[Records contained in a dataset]
○ ○ ○
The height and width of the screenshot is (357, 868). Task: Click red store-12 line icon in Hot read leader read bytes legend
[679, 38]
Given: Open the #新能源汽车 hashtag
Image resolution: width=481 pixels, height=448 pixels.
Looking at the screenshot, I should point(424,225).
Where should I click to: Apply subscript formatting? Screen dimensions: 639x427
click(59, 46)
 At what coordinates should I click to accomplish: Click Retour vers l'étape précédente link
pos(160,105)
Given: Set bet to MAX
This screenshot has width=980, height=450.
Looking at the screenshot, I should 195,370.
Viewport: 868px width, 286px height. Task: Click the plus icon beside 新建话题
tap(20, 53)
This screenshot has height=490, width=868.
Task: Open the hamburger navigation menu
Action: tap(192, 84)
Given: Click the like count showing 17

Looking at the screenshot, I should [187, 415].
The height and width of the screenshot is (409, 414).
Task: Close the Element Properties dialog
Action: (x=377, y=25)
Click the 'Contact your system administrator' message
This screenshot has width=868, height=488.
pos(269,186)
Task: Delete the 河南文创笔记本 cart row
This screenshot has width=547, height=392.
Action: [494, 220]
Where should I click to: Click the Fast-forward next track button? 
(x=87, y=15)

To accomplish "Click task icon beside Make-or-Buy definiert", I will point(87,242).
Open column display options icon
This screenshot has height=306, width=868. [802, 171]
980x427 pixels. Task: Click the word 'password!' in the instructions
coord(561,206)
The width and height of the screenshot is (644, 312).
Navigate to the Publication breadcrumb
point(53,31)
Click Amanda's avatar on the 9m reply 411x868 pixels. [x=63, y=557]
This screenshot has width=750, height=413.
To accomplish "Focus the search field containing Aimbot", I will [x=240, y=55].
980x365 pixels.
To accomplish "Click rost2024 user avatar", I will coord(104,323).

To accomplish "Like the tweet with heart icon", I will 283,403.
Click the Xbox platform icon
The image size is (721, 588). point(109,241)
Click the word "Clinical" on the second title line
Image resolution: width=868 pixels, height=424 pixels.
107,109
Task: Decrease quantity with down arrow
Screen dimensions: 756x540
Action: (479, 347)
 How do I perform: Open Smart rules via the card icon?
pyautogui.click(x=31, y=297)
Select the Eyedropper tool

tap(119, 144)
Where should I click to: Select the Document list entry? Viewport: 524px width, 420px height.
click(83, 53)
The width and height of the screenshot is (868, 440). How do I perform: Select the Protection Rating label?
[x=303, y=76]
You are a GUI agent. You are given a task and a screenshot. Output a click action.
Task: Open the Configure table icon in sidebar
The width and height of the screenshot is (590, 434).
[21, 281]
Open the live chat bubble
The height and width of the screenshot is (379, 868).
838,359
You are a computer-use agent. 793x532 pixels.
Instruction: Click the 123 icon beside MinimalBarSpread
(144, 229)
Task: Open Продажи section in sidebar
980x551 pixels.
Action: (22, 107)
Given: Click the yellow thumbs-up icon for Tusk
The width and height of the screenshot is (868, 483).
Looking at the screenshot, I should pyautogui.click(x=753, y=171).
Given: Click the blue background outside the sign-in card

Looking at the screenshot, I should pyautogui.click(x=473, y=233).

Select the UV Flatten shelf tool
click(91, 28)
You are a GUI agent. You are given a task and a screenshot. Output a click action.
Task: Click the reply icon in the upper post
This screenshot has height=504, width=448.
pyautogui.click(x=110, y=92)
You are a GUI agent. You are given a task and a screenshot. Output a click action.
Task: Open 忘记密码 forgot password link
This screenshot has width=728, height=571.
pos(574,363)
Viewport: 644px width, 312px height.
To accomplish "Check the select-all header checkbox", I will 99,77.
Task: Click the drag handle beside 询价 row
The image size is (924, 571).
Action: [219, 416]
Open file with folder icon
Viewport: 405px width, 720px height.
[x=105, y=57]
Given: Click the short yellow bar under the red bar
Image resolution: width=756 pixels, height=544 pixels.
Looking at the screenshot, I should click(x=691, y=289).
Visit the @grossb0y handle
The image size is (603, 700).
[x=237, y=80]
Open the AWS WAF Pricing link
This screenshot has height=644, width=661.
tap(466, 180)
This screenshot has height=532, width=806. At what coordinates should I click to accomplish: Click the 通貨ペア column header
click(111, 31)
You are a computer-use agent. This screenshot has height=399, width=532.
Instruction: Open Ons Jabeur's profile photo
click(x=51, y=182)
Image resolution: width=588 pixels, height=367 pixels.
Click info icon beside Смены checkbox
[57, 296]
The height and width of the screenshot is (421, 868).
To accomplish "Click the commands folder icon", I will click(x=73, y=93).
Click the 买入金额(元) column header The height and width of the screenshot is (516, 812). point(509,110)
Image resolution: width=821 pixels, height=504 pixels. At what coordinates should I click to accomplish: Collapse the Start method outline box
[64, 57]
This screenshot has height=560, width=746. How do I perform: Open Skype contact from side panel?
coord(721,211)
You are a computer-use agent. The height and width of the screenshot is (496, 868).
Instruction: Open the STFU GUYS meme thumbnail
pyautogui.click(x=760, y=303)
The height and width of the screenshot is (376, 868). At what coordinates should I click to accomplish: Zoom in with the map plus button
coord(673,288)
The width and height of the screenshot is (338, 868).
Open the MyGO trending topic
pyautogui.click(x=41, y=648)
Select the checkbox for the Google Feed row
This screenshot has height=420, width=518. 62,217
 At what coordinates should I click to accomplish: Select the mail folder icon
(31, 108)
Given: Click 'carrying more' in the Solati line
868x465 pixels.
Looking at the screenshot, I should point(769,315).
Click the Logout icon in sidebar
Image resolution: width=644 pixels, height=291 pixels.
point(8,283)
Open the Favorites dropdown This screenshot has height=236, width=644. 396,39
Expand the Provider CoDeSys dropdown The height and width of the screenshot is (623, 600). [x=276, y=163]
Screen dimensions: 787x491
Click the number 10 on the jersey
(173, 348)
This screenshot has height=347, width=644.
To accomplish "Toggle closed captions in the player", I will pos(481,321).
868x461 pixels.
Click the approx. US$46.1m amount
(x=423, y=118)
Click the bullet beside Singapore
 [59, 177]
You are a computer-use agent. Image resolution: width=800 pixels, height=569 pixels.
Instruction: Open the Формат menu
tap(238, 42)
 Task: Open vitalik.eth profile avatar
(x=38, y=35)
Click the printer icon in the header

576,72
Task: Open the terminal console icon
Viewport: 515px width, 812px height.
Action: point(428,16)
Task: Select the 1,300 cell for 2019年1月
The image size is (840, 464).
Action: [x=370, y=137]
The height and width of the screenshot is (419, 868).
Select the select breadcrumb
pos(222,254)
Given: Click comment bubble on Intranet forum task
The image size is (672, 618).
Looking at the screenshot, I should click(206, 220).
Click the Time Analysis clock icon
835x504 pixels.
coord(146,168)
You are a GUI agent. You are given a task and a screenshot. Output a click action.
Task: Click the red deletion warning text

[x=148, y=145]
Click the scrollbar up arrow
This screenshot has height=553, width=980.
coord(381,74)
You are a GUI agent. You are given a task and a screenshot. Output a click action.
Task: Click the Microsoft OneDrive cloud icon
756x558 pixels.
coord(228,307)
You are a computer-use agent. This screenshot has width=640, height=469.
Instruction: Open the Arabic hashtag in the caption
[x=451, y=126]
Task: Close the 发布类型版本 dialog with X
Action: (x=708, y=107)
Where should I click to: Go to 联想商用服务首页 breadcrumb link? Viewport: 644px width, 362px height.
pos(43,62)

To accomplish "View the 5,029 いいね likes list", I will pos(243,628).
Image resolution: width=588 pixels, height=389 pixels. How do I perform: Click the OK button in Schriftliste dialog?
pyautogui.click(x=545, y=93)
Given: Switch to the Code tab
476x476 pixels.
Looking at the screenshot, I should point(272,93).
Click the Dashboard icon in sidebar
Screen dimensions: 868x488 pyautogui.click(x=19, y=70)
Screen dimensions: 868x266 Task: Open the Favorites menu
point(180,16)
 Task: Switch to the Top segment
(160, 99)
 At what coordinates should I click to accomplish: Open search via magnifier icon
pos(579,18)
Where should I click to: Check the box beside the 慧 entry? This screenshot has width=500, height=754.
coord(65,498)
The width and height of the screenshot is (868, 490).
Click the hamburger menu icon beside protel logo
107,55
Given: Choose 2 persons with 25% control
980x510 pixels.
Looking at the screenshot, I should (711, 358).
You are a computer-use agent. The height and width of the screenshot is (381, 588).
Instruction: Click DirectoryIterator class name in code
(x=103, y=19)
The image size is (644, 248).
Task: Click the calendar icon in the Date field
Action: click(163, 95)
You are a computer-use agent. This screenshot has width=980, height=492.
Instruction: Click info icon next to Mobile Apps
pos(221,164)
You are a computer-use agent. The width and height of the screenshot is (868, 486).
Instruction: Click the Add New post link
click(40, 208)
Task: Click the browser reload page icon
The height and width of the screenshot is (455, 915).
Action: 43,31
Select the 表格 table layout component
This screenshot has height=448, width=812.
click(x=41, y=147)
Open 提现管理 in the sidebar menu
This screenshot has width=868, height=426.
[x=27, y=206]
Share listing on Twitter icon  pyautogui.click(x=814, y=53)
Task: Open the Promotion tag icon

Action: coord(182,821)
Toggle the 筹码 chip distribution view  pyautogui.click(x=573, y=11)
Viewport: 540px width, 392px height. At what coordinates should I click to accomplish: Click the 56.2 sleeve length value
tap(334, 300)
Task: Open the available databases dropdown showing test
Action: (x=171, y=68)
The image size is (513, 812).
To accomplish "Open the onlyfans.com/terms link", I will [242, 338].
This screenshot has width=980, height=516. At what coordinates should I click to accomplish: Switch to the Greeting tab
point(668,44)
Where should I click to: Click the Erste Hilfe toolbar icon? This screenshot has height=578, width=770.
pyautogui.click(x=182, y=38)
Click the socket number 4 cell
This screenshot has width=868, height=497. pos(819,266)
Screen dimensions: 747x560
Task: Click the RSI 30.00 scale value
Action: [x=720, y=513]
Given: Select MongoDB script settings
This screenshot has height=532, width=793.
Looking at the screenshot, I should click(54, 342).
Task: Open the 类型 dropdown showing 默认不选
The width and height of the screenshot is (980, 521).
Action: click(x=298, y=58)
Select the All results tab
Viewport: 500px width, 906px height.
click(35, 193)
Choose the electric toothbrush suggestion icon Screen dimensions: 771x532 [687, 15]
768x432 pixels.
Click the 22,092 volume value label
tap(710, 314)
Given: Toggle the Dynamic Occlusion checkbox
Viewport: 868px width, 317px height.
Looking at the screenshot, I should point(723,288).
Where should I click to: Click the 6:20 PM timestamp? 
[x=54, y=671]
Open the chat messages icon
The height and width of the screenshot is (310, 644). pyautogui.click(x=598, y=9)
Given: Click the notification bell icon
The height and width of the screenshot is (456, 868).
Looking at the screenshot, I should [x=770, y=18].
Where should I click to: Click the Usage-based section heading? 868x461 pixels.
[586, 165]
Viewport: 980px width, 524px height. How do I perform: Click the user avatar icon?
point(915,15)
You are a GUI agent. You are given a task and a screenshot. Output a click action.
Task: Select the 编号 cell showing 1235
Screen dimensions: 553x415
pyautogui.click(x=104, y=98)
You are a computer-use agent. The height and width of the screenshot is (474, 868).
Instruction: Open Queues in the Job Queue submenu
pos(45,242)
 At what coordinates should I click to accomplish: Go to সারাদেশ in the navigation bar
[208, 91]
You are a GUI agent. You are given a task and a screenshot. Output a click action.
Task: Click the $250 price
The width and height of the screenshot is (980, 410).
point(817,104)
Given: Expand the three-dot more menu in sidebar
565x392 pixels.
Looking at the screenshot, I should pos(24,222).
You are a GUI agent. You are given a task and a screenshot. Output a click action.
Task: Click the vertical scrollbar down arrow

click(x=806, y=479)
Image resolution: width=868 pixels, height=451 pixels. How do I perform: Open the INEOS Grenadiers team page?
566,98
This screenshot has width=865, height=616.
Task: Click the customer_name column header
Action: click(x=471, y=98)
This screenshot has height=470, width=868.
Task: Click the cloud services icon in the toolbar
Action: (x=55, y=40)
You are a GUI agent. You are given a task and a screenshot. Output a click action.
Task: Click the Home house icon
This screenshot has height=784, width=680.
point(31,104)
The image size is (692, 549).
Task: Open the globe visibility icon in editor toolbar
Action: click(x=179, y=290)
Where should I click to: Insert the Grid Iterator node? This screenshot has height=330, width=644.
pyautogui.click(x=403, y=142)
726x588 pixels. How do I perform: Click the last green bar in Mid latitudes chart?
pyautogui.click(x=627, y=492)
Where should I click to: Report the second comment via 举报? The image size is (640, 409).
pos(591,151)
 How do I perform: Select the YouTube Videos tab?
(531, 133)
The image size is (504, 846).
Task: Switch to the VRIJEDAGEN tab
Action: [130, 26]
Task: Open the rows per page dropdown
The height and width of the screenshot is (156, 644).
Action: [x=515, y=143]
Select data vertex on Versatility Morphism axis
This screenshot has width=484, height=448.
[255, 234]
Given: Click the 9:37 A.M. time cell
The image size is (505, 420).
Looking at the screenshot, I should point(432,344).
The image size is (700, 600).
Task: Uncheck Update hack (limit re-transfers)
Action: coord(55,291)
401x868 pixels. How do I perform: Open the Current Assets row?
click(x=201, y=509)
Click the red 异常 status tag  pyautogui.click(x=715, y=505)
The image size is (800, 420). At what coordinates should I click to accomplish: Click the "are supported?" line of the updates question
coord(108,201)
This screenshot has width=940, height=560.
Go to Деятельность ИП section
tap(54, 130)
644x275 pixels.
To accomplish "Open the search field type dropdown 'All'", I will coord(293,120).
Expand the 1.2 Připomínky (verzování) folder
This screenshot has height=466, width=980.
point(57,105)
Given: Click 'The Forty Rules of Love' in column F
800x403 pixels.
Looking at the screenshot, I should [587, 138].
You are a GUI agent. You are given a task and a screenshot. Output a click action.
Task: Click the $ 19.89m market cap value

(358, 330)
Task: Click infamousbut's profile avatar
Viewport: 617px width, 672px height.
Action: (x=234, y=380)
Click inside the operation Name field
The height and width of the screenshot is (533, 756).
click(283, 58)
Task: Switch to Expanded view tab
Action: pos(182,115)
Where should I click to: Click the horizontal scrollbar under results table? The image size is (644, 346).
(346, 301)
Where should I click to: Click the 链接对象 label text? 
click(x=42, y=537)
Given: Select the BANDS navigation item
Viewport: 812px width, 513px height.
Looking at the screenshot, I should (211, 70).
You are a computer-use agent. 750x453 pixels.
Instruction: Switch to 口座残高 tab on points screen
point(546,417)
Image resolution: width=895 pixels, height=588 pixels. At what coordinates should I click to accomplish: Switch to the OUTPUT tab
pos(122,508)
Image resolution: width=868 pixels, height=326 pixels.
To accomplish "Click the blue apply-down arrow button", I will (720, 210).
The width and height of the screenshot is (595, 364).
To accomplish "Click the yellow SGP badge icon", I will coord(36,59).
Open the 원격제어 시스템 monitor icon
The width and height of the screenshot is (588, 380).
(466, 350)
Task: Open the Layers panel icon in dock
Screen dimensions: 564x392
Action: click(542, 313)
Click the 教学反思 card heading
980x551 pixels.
○ ○ ○
▶ [TASK STATEMENT] If a line in the records contains "reply", report it.

▶ [WRITTEN ANSWER]
Click Amanda's avatar on the 9m reply 411x868 pixels. [x=63, y=557]
Task: Click the reply icon in the upper post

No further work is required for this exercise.